We implemented a baseline embedding model that was able to capture information about the individual families directly from our data. One thing to note is that this model does not effectively capture asymmetry in the relationships. The triple (Charles, father, Arthur), and (Arthur, father, Charles) would both be valid according to this model. We can circumvent this by creating a seperate embedding layer for each entity depending on whether it appears as a subject or an object.
That being said, Fasttext still provides a reasonable baseline to estimate latent features in our data. Separating the embeddings into subject and object embeddings could potentially lead to better separation of the two families, but we can explore that in another post.

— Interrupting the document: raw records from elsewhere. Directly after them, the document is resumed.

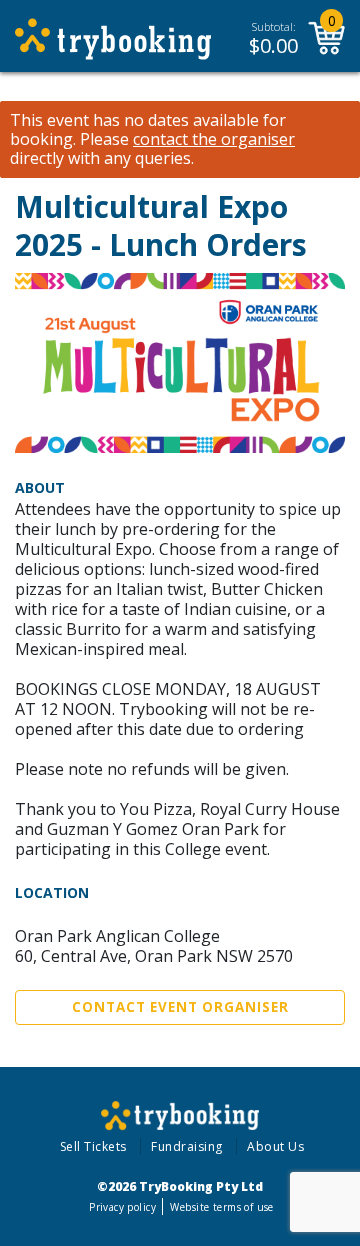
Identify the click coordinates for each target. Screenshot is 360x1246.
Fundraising (187, 1146)
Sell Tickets (93, 1146)
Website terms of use (221, 1207)
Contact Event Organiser (180, 1007)
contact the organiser (214, 139)
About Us (275, 1146)
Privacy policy (122, 1207)
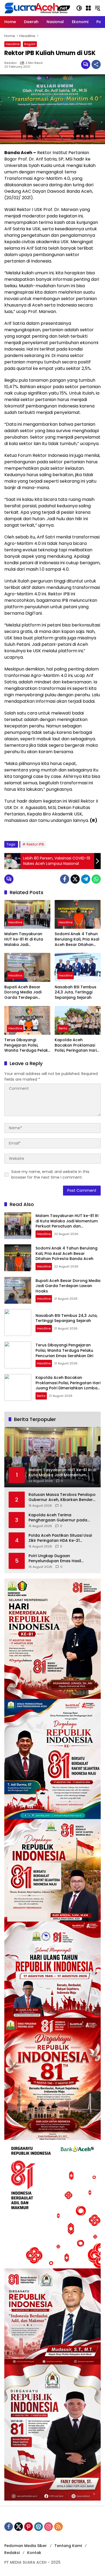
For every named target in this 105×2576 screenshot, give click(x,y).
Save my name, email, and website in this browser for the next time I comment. (50, 1174)
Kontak (34, 2552)
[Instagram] (48, 2526)
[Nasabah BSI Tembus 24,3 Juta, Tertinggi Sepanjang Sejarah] (78, 967)
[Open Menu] (88, 8)
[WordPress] (38, 2526)
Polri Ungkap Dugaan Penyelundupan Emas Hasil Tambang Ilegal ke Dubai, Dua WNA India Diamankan (58, 1558)
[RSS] (58, 2526)
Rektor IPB (35, 844)
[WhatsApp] (96, 879)
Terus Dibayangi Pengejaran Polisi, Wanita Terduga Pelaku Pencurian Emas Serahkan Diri (27, 1045)
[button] (79, 8)
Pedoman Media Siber (25, 2545)
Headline (12, 44)
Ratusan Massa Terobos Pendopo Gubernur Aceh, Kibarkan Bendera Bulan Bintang (62, 1497)
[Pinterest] (28, 2526)
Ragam (30, 44)
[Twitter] (75, 879)
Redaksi (10, 62)
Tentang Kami (68, 2545)
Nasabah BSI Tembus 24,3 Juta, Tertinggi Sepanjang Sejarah (75, 992)
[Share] (96, 64)
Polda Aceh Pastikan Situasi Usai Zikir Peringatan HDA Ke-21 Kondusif (60, 1538)
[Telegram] (85, 879)
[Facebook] (64, 879)
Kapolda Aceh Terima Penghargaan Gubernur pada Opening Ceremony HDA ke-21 (58, 1518)
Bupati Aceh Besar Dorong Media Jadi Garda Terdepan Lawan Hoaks (22, 992)
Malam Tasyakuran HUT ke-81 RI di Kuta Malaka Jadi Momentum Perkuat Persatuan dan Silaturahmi (23, 939)
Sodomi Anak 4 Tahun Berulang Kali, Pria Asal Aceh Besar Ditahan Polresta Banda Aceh (77, 939)
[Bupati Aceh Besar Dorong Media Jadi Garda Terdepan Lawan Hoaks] (27, 967)
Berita (63, 1028)
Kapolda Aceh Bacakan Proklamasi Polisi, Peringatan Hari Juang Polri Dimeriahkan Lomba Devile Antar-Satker (76, 1045)
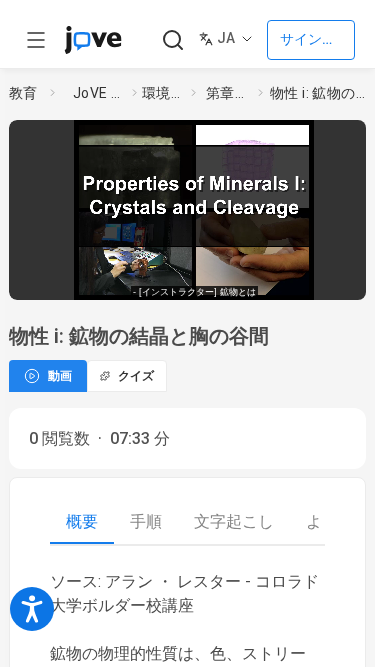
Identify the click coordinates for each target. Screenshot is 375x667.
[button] (361, 139)
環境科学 (162, 93)
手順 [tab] (146, 521)
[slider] (119, 278)
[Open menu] (36, 40)
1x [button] (307, 278)
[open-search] (172, 40)
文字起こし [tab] (234, 521)
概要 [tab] (82, 521)
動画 (60, 376)
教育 (23, 93)
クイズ (136, 376)
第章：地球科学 (228, 93)
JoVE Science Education (98, 93)
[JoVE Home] (93, 40)
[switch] (220, 279)
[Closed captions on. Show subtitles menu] (344, 279)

[1] Nickel, Maximilian, et al. "A review of relational machine learning for knowledge graphs." Proceedings of the IEEE 104.1 (2016): 11-33.
[2] Nickel, Maximillian, and Douwe Kiela. "Poincaré embeddings for learning hierarchical representations." Advances in Neural Information Processing Systems. 2017.
[3] Joulin, Armand, et al. "Bag of tricks for efficient text classification." arXiv preprint arXiv:1607.01759 (2016).
[4] Hinton, G. E. (1986). Learning distributed representations of concepts. In Proceedings of the eighth annual conference of the cognitive science society (Vol. 1, p. 12).